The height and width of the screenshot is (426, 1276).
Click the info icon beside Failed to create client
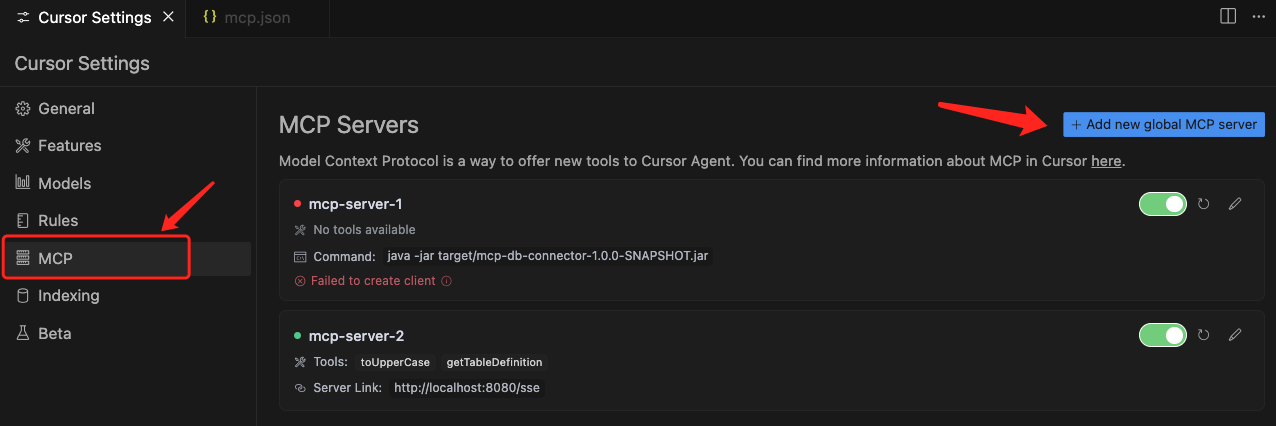point(447,281)
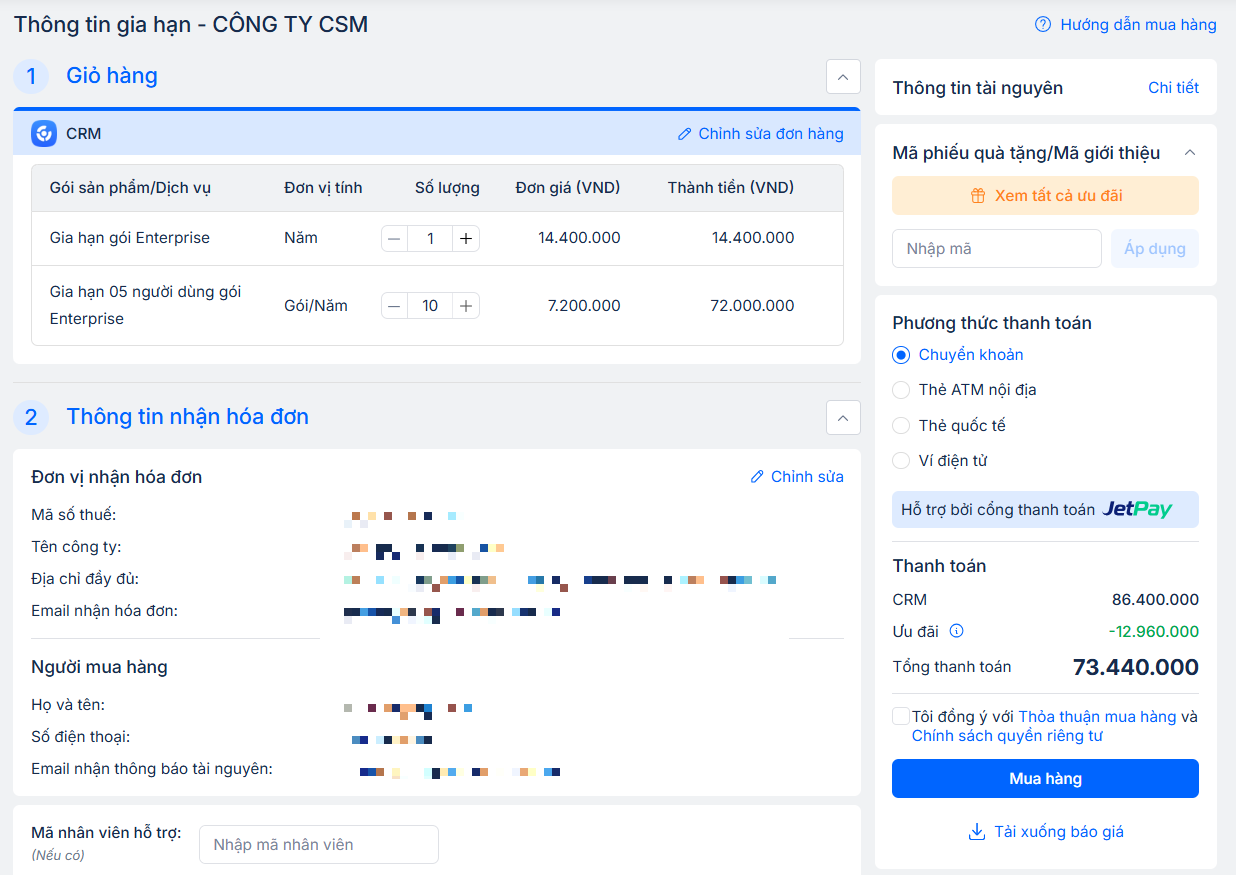This screenshot has width=1236, height=875.
Task: Decrease quantity of 05 người dùng package
Action: [x=395, y=306]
----
◆ **PROBLEM**: Change "info icon" to "help icon" throughout the records above, and write the records out again with nothing else altered. Leave out the pictures.

◆ **RESULT OF THIS EXERCISE**:
The height and width of the screenshot is (426, 1276).
Click the help icon beside Failed to create client
point(447,281)
This screenshot has width=1236, height=875.
Task: Decrease quantity of 05 người dùng package
Action: [x=395, y=306]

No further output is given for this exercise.